== Exercise passage ==
I have been very athetic my entire life. Recently, I have become dizzy, and exhausted during a few workouts. Now, just to explain the lase occurrence, I did fine during most of the workout, for 20 minutes. But, I went back and did some heavy bag work. I could not catch my breath, and my right eyeball hurt. When walking, I felt week, faint, tired, dizzy, etc. I sat down for 20 minutes, before leaving. I also drank and AMP energy drink before beginning. About a half hour after the workout, my BP was 166/97 with a hr of 133. I took my BP every 20 minutes, and it slowly went down, but it took and hour and 15 minutes for it to return to my norm of 124/84...but the HR will still high 110.

I think that I have Exercised Induced HTN. I wonder what the role that energy drinks have in this. I love to be athletic, and I don't want to quit, but, I also enjoy living. So, I have a few questions.

Is there a way to stay on top of this and continue to be athletic?
How much can an energy drink like AMP of Redbull have in this?
What type of follow up would you consider most advisable?
Do Beta's do a good job handling all of this?
Does ablation over a viable option for someone who want to remain safe and athletic?

Any help or suggestions, would be most welcome. Thanks!
billh99 responded:
Hold on. You are doing a 120 in 30 mph speed zone. Maybe the effect of the energy drink.

First you need an diagnose of the cause before even thinking about the treatment.

First of all there have been a number of reports of reaction and even death possibly from energy drinks. Not sure, but I think the deaths have been associated with multiple doses of energy drink in a few hours.

But the high concentration of caffeine and sugar can cause some people problems.

In any case you need to discuss this with your doctor. He might want test now (probably an exercise stress test and/or Holter monitor). Or he might want to see if you have the same problems when not using an energy drink.

As to your question ablation is used to treat certain types of irregular heart rates.

Beta blockers are sometime used to help irregular heart rates, but sometimes make them worse. It is manly used to reduce the heart output for people who have damaged hearts. And it can be used for high BP, usually only after other meds have not worked.

I belong to a group of athletic people who also have heart conditions. Some have had ablation, some are on beat blockers, others have had valve replacements, heart attacks, bypasses, pacemakers, etc. And they are still active and many are winning races or setting new Personal Best.
===
== Records shown ==
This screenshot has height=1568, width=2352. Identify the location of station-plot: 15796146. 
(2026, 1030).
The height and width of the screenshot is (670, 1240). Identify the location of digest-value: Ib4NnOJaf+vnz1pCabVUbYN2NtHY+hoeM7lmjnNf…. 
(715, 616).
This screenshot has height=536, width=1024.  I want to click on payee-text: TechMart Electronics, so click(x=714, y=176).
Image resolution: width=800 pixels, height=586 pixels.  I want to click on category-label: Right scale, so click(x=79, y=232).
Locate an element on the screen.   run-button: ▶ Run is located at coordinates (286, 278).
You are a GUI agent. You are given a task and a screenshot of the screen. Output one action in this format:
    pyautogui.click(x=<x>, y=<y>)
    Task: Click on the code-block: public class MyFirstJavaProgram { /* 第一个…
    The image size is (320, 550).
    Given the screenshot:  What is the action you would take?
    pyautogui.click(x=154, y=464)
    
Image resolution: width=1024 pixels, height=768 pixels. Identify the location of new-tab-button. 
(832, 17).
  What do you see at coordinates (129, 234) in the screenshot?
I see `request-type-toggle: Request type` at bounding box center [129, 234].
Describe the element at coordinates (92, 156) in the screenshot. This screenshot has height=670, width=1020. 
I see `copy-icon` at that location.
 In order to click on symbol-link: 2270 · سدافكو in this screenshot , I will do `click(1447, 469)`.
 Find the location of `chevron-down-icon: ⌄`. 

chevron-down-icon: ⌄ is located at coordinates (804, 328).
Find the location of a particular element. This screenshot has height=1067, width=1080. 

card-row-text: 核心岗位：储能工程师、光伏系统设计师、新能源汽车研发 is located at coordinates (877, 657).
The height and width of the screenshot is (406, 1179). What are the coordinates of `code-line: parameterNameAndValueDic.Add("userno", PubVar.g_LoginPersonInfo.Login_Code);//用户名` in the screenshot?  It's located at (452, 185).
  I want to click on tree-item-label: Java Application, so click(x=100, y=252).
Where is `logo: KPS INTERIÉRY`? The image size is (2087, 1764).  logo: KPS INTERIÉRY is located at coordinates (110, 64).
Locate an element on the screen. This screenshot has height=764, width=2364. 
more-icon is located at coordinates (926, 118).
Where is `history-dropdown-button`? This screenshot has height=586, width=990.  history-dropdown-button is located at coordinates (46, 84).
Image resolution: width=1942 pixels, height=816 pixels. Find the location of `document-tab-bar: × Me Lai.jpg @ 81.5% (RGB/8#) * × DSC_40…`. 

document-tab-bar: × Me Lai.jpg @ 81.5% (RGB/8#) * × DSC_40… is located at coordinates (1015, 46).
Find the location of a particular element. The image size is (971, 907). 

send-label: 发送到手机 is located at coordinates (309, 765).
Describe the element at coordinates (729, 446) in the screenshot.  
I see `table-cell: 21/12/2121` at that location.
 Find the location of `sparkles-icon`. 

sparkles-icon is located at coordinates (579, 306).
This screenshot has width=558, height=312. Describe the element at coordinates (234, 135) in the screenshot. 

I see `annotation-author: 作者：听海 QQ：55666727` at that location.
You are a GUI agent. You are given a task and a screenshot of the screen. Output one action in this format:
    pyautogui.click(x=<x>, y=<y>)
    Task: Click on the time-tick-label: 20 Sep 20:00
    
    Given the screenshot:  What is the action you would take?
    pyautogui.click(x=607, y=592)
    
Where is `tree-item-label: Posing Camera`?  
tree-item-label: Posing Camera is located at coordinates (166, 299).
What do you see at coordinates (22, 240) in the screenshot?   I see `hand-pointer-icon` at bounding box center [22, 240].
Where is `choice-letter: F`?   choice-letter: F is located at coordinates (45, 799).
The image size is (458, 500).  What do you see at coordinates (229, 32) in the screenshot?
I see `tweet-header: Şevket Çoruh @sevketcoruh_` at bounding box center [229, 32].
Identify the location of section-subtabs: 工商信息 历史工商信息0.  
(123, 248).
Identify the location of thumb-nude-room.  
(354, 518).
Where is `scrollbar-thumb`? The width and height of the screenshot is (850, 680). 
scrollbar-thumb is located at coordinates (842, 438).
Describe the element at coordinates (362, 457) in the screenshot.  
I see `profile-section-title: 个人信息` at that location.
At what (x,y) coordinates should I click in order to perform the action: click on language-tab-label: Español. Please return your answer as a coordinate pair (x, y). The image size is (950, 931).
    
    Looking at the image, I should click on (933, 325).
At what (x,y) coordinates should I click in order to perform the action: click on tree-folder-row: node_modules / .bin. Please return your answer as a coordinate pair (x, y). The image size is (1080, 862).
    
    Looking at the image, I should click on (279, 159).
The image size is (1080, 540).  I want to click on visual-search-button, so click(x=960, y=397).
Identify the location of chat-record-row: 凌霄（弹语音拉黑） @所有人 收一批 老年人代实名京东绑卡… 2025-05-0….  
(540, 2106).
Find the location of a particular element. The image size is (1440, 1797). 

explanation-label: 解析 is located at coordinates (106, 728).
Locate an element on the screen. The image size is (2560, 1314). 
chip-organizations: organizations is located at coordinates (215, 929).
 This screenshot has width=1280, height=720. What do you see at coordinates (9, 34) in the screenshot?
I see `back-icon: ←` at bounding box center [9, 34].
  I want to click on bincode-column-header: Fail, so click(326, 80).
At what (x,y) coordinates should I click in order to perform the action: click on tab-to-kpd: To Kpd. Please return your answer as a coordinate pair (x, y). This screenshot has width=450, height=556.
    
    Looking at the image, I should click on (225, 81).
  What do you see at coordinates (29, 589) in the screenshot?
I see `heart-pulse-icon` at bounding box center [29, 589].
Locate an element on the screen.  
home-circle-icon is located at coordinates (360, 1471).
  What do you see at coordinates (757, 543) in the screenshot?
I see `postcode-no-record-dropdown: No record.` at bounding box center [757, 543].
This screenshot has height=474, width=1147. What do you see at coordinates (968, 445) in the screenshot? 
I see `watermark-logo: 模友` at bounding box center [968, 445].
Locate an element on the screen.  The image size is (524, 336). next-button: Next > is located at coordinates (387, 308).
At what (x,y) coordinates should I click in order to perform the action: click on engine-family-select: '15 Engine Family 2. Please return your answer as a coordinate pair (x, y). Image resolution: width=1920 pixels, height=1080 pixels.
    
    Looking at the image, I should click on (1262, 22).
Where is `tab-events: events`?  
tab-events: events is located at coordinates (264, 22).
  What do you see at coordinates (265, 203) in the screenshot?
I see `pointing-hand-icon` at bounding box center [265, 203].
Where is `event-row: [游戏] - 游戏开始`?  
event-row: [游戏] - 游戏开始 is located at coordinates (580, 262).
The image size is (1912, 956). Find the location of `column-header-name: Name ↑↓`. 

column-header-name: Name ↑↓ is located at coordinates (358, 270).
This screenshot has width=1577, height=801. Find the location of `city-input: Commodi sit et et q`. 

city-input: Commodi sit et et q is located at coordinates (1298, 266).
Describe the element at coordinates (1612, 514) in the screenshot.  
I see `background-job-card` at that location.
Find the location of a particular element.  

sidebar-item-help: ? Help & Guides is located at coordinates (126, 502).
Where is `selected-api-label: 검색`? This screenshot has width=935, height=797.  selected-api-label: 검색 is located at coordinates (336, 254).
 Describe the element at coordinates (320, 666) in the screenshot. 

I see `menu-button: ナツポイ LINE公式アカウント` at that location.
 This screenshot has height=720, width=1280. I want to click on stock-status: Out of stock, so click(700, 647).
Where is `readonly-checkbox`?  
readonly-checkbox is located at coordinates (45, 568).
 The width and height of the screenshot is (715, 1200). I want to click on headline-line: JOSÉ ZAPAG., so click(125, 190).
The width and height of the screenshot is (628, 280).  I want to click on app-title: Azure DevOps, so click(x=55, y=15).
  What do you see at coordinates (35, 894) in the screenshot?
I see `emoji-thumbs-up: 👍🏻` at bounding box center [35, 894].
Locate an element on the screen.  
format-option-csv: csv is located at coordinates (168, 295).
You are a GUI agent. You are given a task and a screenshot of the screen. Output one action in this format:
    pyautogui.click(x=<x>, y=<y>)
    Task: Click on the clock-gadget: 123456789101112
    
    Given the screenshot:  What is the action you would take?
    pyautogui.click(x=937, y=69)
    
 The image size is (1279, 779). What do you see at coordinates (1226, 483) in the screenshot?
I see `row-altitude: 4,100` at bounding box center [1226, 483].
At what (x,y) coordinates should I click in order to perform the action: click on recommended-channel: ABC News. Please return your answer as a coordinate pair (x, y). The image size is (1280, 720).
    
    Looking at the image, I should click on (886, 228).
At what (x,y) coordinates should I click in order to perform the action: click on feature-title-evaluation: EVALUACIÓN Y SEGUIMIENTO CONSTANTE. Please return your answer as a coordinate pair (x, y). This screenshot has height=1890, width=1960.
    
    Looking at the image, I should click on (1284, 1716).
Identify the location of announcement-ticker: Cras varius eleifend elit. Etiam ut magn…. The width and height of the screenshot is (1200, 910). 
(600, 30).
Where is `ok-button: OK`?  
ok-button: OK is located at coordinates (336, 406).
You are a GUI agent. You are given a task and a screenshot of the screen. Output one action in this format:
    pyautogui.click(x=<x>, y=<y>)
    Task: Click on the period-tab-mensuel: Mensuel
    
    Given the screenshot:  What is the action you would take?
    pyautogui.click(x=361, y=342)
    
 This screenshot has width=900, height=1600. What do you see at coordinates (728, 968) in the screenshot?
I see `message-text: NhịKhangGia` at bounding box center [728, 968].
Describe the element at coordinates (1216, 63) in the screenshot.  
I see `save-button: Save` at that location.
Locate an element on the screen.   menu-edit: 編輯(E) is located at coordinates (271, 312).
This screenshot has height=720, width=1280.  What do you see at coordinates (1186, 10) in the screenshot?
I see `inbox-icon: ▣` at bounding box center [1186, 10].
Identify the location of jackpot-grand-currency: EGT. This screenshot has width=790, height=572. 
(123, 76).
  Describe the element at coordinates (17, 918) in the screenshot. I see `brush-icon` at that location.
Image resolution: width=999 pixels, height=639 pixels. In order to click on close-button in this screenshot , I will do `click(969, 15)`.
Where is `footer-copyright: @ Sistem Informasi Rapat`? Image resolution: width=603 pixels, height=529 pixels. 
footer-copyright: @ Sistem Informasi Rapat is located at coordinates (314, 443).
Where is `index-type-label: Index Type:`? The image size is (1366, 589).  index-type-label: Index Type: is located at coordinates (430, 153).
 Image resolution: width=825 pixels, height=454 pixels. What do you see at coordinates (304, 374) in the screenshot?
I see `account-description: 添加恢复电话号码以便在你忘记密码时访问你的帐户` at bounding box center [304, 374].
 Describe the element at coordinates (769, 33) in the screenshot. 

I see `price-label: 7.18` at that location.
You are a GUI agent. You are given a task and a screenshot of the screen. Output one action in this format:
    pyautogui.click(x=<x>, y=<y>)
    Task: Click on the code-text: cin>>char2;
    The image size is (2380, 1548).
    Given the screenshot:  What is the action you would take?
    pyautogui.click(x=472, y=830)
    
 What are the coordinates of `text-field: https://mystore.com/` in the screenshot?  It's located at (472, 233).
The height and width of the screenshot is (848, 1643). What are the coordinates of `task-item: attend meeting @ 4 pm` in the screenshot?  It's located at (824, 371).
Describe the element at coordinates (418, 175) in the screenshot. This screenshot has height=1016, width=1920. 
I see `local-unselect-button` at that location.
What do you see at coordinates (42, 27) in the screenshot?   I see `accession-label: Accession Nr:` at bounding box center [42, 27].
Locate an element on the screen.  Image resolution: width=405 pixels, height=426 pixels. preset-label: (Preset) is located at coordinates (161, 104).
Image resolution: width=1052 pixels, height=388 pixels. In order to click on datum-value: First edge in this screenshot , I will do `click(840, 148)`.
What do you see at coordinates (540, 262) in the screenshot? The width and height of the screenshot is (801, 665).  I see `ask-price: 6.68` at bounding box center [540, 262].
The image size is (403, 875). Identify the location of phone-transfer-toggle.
===
Exercise directions:
In the forum thread on workout dizziness:
(a) What blood pressure reading was taken about a half hour after the workout?
(b) Which two tests does the reply say the doctor might want?
(c) What does the reply say ablation is used to treat?

Solution:
(a) 166/97
(b) An exercise stress test and/or a Holter monitor
(c) Certain types of irregular heart rates